O local do acidente está situado em uma região conhecida pelo intenso fluxo de fauna, especialmente durante a noite. Nesse período, os animais realizam deslocamentos naturais entre áreas de alimentação, abrigo e reprodução, aumentando o risco de travessias em rodovias.
Diante desse cenário, a Polícia Militar Ambiental reforça a necessidade de atenção redobrada por parte dos motoristas, destacando a importância de manter velocidade compatível com a via e adotar práticas de direção defensiva.
Um problema que vai além da fauna
Os atropelamentos não afetam apenas a biodiversidade. Acidentes envolvendo animais de grande porte, como a onça-pintada, também representam risco significativo para motoristas e passageiros, podendo causar colisões graves e até fatais.
A BR-262 é considerada uma das principais rotas com esse tipo de ocorrência, justamente por atravessar áreas de alta sensibilidade ambiental.

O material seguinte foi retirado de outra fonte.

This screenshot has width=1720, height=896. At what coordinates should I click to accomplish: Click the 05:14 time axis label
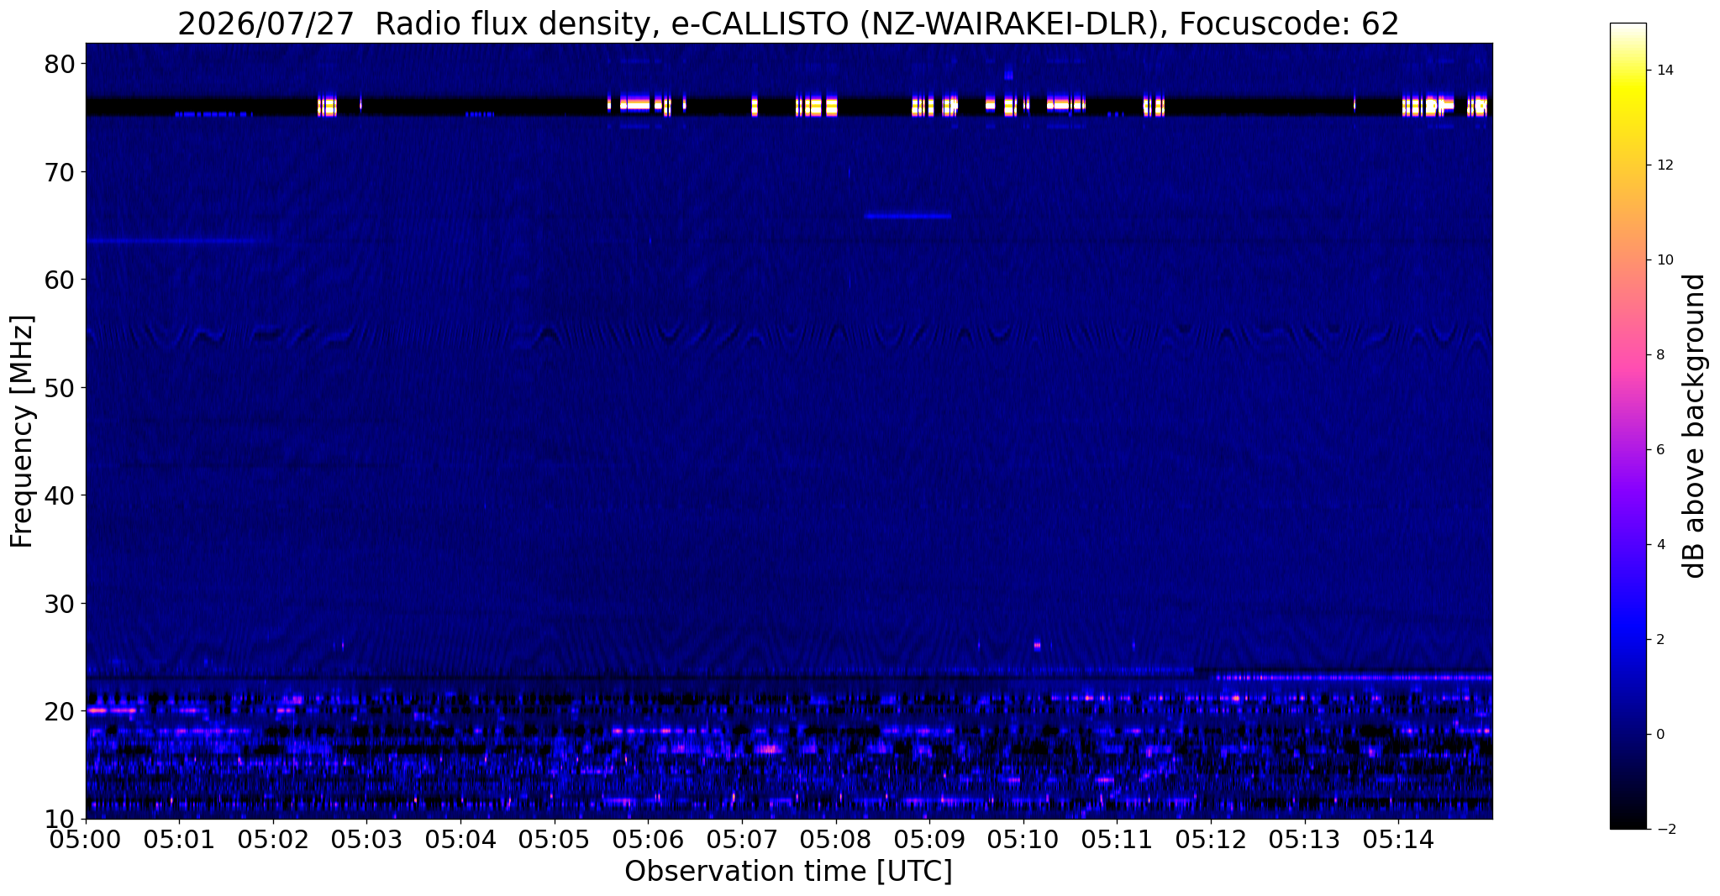coord(1398,841)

Soluções urgentes e possíveis
Especialistas apontam que o problema já é conhecido e possui soluções viáveis, mas que ainda precisam ser ampliadas na região. Entre as principais medidas estão:
Instalação de passagens de fauna: estruturas subterrâneas ou aéreas que permitem a travessia segura dos animais sem contato com veículos;
Cercas direcionadoras: ajudam a conduzir os animais até pontos seguros de travessia;
Redução de velocidade com fiscalização eletrônica: radares em trechos críticos diminuem o risco de colisões;
Sinalização específica e iluminação adequada: alertam motoristas sobre a presença frequente de fauna;
Monitoramento contínuo: uso de tecnologia para identificar áreas com maior incidência de atropelamentos.
Essas medidas já são utilizadas em diferentes países e também em algumas regiões do Brasil, com resultados positivos na redução de acidentes.
A mudança de comportamento dos condutores também é parte essencial da solução. Respeitar os limites de velocidade, evitar dirigir à noite em alta velocidade e manter atenção constante são atitudes que podem salvar vidas, humanas e animais.